1.) Before the discussion at the start of this chapter, how do Fred, Gladys, and Charlie each perceive the scope and scale of the new information security effort? Did Fred’s perception change after that?

At first Fred didn’t think I was that big of an issue because he didn’t want to allocate money for training to prevent this from happening, but Gladys saw the big picture and saw that they need invest into training to prevent this from happening again. Charlie saw what this attack did to the company and saw that massive change needed to happen to prevent this again, and Fred’s perception change, after being promoted and talking with Charlie, from this attack from not being a big issue, to being a massive problem and needing to take all the measures to prevent this from happening again.

2.) How should Fred measure success when he evaluates Glady’s performance for this project? How should he evaluate Charlie’s performance?

When Fred is measuring Glady’s performance is to see if Glady’s staff are following procedures and all of them are following company policy about the USB drive and other that may come up in the near future. He should measure his performance is by how successful his plan of action is and see if the whole company is proceeding with his plan.  
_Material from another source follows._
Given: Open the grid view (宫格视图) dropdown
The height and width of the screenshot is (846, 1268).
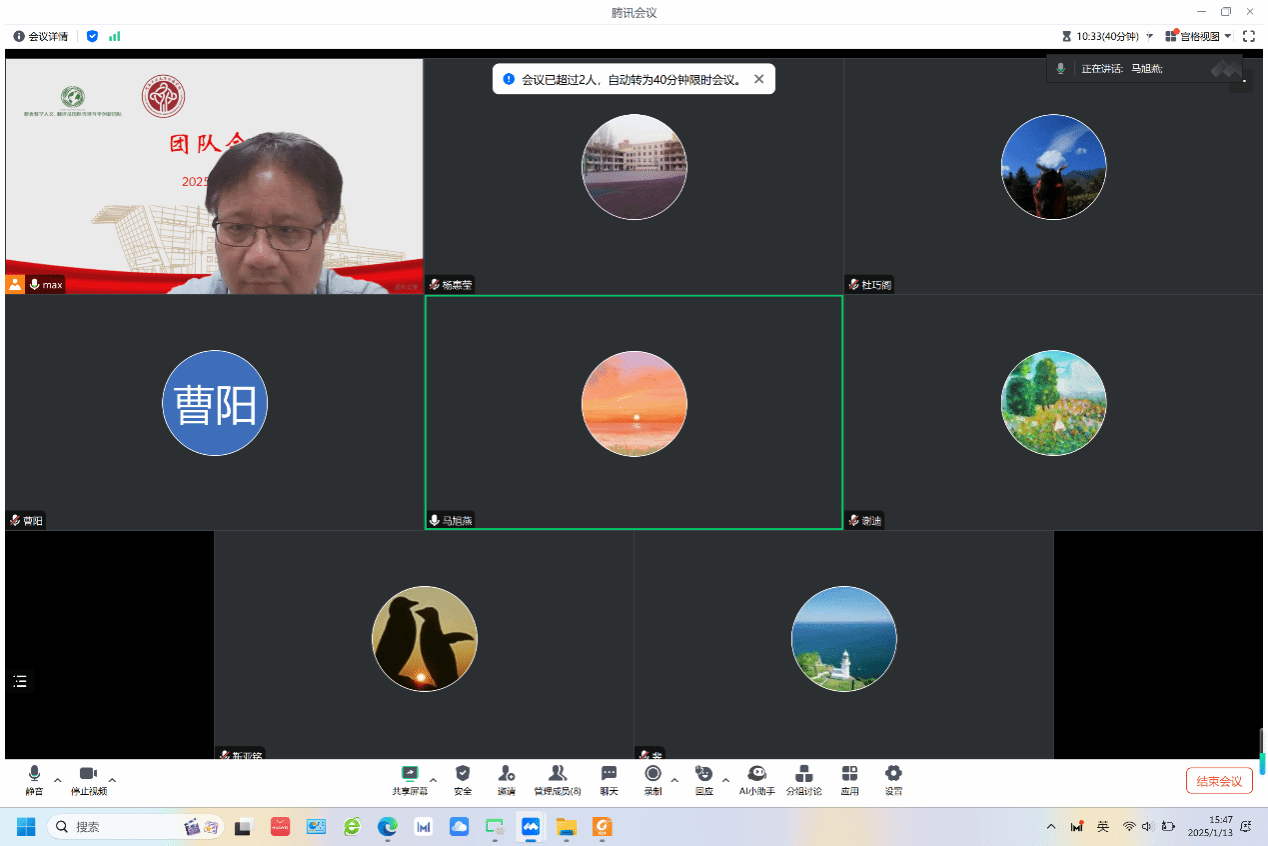Looking at the screenshot, I should tap(1198, 36).
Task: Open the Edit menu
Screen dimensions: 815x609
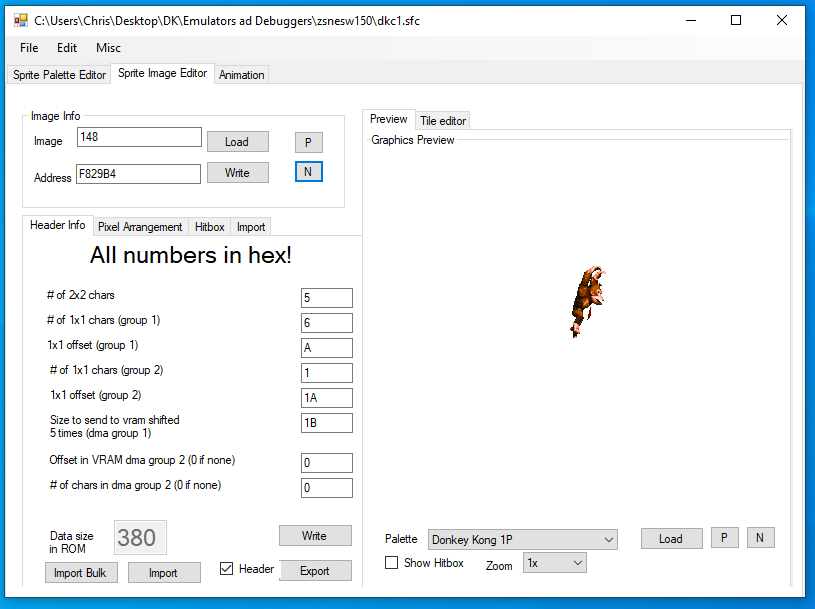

3.) Which of the threats discussed in this chapter should receive Charlie’s attention early in his planning process?

 

I think the threats that should receive Charlie’s attention right away are protecting that company against phishing, Worms, and Viruses. The reason why I think these threats should get the most attention because they seem like the most common, and they all can be sent by emails from an outside source.   

 

Ethical Decision Making

 

Instead of Charlie being named CISO, suppose instead that Fred hired his son-in-law, an unemployed accountant, to fill the role. Assuming the person had no prior experience or preparation for a job in information security, did Fred make an ethical choice? Explain your answer.

I don’t think Fred made an ethical choice and he made a dumb one to. The reason why is was not an ethical choice is he chose a family member who has not worked for the company before and wasn’t a qualified candidate. Which bring up why it was a dumb decision because he wasn’t qualified for the position and Fred just put the company at serious risk.

Suppose that SLS has implemented the policy prohibiting use of personal USB drives at work. Also, suppose that Davey Martinez brought in the USB drive he had used to store last month’s accounting worksheet. When he plugged in the drive, the worm outbreak started again and infected two servers. It’s obvious that Davey violated policy, but did he commit ethical violation as well?  

I think he did because the USB policy prevents this from happening and the reason why this policy is in place is to protect the personal information of all the company’s employees. So not only he put his information at risk but everyone else’s at the company.